Personal information
- Born: June 21, 1972 (age 53) Mitchell, South Dakota, U.S.
- Listed height: 6 ft 1 in (1.85 m)
- Listed weight: 205 lb (93 kg)

Career information
- College: Augustana (1990–1994)
- NFL draft: 1995: undrafted

Career history
- 1995–1998: Saskatchewan Roughriders
- 1999: Calgary Stampeders

Awards and highlights
- 2× First-team All-NCC (1991, 1993); 2× Second-team All-NCC (1992, 1994);

= Heath Rylance =

American gridiron football player (born 1972)

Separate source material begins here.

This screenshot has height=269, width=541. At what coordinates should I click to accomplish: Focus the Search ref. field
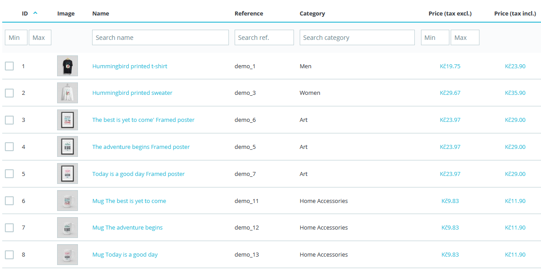(264, 38)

Heath Rylance (born June 21, 1972) is an American former professional football quarterback who played four seasons in the Canadian Football League (CFL) with the Saskatchewan Roughriders and Calgary Stampeders. He played college football at Augustana College.

==Early life==
Heath Rylance was born on June 21, 1972, in Mitchell, South Dakota. He was a three-year starter at quarterback at Watertown High School in Watertown, South Dakota. As a senior in 1989, he completed 80 of 166 passes for 845 yards and seven touchdowns while also rushing for 638 yards and ten touchdowns. Rylance participated in basketball, track, and baseball in high school as well.

==College career==
Rylance was a member of the Augustana Vikings of Augustana College from 1990 to 1994. He was redshirted in 1990. He earned second-team All-North Central Conference (NCC) honors in 1991 although the team finished with an 0–10 record. He was named first-team All-NCC the next year as the Vikings improved to 8–3. Rylance was also a second-team All-NCC selection in 1993 and a first-team All-NCC choice in 1994. He suffered a knee injury and a concussion his senior year. He threw for 7,132 yards and 50 touchdowns during his college career. Rylance was inducted into the Augustana College athletics hall of fame in 2007.

==Professional career==
===Saskatchewan Roughriders===
Rylance was signed by the Saskatchewan Roughriders of the Canadian Football League (CFL) in March 1995. He suffered a pulled stomach muscle during training camp and was released on June 4, 1995. He was later signed to the Roughriders' practice roster in July 1995. Rylance was active as the third-string quarterback for the final four games of the 1995 season but did not see any playing time.

On July 14, 1996, he entered a 24–14 game early in the fourth quarter in relief of Warren Jones. Rylance completed four of ten passes for 147 yards while also rushing for a touchdown as the Roughriders lost 27–24 to the Hamilton Tiger-Cats. Rylance was named the starter for the August 11 game against the Montreal Alouettes in place of the benched Jones. In his first career CFL start, Rylance completed nine of 15 passes for 184 yards and one interception while also rushing eight times for 54 yards as the Roughriders lost 32–20. He left the game early in the fourth quarter after suffering a concussion. Later in the year, he suffered a season-ending knee injury. Overall, Rylance dressed in nine games, starting one, during the 1996 season, totaling 37 completions on 72 passing attempts (51.4%) for 614 yards and three interceptions while rushing for 96 yards and one touchdown. He had reconstructive surgery on his knee that caused him to miss the entire 1997 season.

On August 27, 1998, against the Edmonton Eskimos, Rylance made his first start in two years, starting in place of the injured Reggie Slack. He completed ten of 20 passes for 164 yards and two interceptions as the Roughriders lost 35–13. Overall, he dressed in all 18 games, starting one, in 1998, recording 21 completions on 49 attempts (42.9%) for 305 yards, one touchdown, and two interceptions. Rylance was released by the Roughriders on July 3, 1999.

===Calgary Stampeders===
Rylance signed with the Calgary Stampeders on August 12, 1999. He was the third-stringer behind Oteman Sampson and starter Mike McCoy for two games. Rylance was released by the Stampeders on August 25, 1999, after Dave Dickenson returned from injury.

==Personal life==
Rylance and three partners founded a financial consulting business.